I don’t see any support for this contention coming from academic circles. However, as a fantasy and sci-fi writer I can’t see the poet not inserting this anymore than I can see Homer not inserting Achilles, as the man who the king wished he was, the man killed in service to that king's womanly yearnings.
‘Sky-Plague’
The final trial of Beowulf, in which he fights the dragon and dies making the world safe for the queen’s nests that are Christian civilization, is obviously an allegory of Man’s God-sanctioned war on nature in a sub-arctic context. The aspect of Christianity that appeals to the king is his right to conquer and subjugate all down to the very worms of the earth and the blades of grass they squirm beneath.
While the cyclic metaphysics originating with Egyptian rebirth obsessions and the lineal promise of forever secure eternal plenty wins over the queen, the king ultimately gets on board because of the Judaic war-god aspect. Although coming from the same Abrahamic root Judaism and Christianity have proven to be much better ideologies for supporting ethnic cleansing than Islam, so there is no surprise that the king chooses war against the demons of past beliefs and the environment those beliefs sprang from.

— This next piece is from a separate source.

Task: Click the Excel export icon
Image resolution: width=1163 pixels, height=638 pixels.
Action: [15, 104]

Hence, his struggle against The Dragon is what kills Beowulf, despite his coat of mail, for he is a tragically anachronistic soul.
‘Fate Swept Us Away’
Beowulf begins with a pagan Norse funeral mourning the passing of a king. In the end Beowulf likewise passes beyond and in so doing raises doubts about Christianity. His survivors evoke the old gods, and perform the old heathen rites just like they did for the king that preceded him.

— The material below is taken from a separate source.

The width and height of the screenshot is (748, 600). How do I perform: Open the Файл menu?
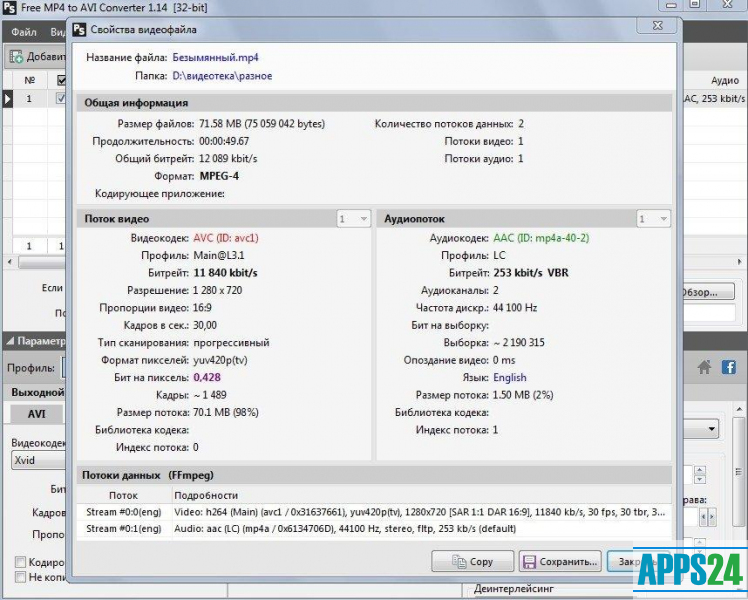[x=24, y=32]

In the end the poet that lauded the One Christian God and exalted in the slaughter of the fallen gods who remained skulking in the dark, mourns most of all the passing of the ‘behavior that’s admired’ exemplified by Beowulf, which made such deeds possible. At the close of this epic tract no doubt commissioned by a new Christian chief or king, the poet sings, ‘Fate swept us away’, honoring the old ways of men even as they recede behind the mists of a passing age.
If this chief or king, whoever he was, could be resurrected in his hall and listen to this tale again, and be imparted with full knowledge of what has transpired in the ages since his passing, he would surely declare that the subversive poet who wrote and sung this overtly fawning God-song had turned out to be a prophet, and one suspects would asked to be returned to his grave.
Beowulf is the song of the passing of an age, of an age when men could not live as women and live other than as slaves.